_AVAILABLE DATA_:
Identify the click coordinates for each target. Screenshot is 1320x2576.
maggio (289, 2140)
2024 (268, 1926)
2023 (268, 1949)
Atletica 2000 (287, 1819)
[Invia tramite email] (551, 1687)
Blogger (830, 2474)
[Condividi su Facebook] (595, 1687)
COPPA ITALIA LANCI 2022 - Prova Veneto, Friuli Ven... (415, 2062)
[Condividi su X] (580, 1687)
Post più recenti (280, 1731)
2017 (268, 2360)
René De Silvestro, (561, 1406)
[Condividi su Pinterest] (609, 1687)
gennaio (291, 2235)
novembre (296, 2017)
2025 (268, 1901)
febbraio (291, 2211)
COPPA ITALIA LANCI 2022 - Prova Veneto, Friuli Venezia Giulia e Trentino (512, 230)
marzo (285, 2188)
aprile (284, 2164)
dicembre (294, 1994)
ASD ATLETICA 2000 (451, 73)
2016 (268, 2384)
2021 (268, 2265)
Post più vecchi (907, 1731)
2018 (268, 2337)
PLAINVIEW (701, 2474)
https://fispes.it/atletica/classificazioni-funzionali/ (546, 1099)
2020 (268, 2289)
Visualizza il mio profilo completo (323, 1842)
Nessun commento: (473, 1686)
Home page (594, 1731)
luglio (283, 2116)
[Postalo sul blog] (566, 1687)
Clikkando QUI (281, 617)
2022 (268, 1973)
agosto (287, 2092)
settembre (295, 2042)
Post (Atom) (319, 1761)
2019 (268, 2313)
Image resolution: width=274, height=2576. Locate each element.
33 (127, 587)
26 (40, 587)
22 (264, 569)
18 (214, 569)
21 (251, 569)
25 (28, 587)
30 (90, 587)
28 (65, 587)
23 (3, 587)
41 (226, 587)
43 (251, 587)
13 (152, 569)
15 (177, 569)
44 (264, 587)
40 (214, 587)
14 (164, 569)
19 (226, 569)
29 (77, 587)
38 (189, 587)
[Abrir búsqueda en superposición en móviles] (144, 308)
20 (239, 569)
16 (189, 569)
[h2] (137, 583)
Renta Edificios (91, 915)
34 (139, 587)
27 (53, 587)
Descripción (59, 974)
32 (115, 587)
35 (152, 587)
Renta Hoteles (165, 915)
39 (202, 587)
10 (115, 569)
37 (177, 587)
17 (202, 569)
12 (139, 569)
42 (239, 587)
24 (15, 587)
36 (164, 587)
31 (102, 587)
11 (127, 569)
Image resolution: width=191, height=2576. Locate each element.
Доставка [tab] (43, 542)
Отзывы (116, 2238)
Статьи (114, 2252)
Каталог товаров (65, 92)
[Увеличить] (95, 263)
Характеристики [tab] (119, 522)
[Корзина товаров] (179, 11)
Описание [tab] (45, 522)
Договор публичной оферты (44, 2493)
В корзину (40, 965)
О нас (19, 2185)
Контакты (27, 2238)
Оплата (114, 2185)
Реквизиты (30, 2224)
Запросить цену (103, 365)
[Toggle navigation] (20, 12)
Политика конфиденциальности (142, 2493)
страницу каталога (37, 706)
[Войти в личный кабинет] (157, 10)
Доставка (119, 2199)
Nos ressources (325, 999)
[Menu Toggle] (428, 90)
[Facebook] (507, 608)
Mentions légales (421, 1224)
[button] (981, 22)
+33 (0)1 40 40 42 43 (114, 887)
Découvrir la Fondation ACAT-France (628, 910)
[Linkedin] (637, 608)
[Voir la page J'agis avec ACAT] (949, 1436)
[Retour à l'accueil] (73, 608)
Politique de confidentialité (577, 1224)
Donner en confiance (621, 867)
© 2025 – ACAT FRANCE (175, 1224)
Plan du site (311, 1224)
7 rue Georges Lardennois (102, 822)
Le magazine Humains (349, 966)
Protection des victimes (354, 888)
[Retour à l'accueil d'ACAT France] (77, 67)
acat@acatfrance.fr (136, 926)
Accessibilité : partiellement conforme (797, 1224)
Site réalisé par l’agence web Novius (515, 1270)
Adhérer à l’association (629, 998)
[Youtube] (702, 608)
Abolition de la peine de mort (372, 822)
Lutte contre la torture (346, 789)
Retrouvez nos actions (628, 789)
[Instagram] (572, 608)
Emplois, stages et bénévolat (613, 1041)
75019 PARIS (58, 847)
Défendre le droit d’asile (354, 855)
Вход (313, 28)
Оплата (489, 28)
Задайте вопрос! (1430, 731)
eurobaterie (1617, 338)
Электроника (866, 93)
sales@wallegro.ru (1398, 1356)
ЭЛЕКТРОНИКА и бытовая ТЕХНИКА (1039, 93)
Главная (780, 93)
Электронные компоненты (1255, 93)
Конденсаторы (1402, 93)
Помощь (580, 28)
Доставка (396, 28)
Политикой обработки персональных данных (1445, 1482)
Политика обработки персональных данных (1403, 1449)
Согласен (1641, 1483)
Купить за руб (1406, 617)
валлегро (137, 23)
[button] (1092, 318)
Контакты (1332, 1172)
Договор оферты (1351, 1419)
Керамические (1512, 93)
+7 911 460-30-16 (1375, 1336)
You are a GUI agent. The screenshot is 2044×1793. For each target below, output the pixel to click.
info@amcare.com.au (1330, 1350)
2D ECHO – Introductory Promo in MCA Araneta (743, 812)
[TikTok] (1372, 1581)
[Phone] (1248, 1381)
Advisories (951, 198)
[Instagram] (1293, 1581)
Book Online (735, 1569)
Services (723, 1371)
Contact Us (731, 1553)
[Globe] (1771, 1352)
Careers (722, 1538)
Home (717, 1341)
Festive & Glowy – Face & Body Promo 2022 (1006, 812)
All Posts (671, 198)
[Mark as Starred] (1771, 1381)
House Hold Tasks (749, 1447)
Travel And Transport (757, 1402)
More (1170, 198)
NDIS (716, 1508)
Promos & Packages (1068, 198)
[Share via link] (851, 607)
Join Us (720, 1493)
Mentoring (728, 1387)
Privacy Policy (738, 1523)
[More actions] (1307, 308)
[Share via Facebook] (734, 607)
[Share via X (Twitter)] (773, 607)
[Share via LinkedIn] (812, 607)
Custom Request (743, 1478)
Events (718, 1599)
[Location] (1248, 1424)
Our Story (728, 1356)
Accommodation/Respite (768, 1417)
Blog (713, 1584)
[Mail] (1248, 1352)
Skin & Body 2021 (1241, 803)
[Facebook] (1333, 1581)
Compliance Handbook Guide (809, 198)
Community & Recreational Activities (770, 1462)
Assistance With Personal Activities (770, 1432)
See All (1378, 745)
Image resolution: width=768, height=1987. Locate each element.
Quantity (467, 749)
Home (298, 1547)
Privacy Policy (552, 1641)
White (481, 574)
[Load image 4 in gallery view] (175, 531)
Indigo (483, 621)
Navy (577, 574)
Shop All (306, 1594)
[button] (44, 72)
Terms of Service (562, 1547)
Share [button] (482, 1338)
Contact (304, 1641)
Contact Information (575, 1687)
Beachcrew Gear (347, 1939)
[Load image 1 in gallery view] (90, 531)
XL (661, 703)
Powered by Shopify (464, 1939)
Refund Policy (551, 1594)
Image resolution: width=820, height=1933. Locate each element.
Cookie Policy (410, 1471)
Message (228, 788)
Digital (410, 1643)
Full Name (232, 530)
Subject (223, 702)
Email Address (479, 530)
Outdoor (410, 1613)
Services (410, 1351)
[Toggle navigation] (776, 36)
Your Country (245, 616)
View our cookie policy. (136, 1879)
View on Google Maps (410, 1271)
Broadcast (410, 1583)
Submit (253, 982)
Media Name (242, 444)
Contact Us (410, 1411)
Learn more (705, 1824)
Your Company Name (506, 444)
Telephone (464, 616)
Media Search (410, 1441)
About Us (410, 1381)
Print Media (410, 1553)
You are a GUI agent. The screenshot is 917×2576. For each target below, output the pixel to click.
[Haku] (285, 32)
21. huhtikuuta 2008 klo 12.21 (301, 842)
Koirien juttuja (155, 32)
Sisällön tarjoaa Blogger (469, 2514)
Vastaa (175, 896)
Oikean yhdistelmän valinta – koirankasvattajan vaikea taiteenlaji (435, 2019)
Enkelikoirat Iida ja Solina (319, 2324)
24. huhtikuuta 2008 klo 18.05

_YOUR GOAL_: Using the data above, reproduce exactly the lines from the line that contains "COPPA ITALIA LANCI 2022 - Prova Veneto, Friuli Ven..." through the line that contains "Статьи (114, 2252)", including both.

_FINAL ANSWER_:
COPPA ITALIA LANCI 2022 - Prova Veneto, Friuli Ven... (415, 2062)
[Condividi su X] (580, 1687)
Post più recenti (280, 1731)
2017 (268, 2360)
René De Silvestro, (561, 1406)
[Condividi su Pinterest] (609, 1687)
gennaio (291, 2235)
novembre (296, 2017)
2025 (268, 1901)
febbraio (291, 2211)
COPPA ITALIA LANCI 2022 - Prova Veneto, Friuli Venezia Giulia e Trentino (512, 230)
marzo (285, 2188)
aprile (284, 2164)
dicembre (294, 1994)
ASD ATLETICA 2000 (451, 73)
2016 (268, 2384)
2021 (268, 2265)
Post più vecchi (907, 1731)
2018 (268, 2337)
PLAINVIEW (701, 2474)
https://fispes.it/atletica/classificazioni-funzionali/ (546, 1099)
2020 (268, 2289)
Visualizza il mio profilo completo (323, 1842)
Nessun commento: (473, 1686)
Home page (594, 1731)
luglio (283, 2116)
[Postalo sul blog] (566, 1687)
Clikkando QUI (281, 617)
2022 (268, 1973)
agosto (287, 2092)
settembre (295, 2042)
Post (Atom) (319, 1761)
2019 (268, 2313)
Image resolution: width=274, height=2576. Locate each element.
33 (127, 587)
26 (40, 587)
22 (264, 569)
18 (214, 569)
21 (251, 569)
25 (28, 587)
30 (90, 587)
28 (65, 587)
23 (3, 587)
41 (226, 587)
43 (251, 587)
13 (152, 569)
15 (177, 569)
44 (264, 587)
40 (214, 587)
14 (164, 569)
19 (226, 569)
29 (77, 587)
38 (189, 587)
[Abrir búsqueda en superposición en móviles] (144, 308)
20 (239, 569)
16 (189, 569)
[h2] (137, 583)
Renta Edificios (91, 915)
34 (139, 587)
27 (53, 587)
Descripción (59, 974)
32 (115, 587)
35 (152, 587)
Renta Hoteles (165, 915)
39 (202, 587)
10 (115, 569)
37 (177, 587)
17 (202, 569)
12 (139, 569)
42 (239, 587)
24 (15, 587)
36 (164, 587)
31 (102, 587)
11 (127, 569)
Image resolution: width=191, height=2576. Locate each element.
Доставка [tab] (43, 542)
Отзывы (116, 2238)
Статьи (114, 2252)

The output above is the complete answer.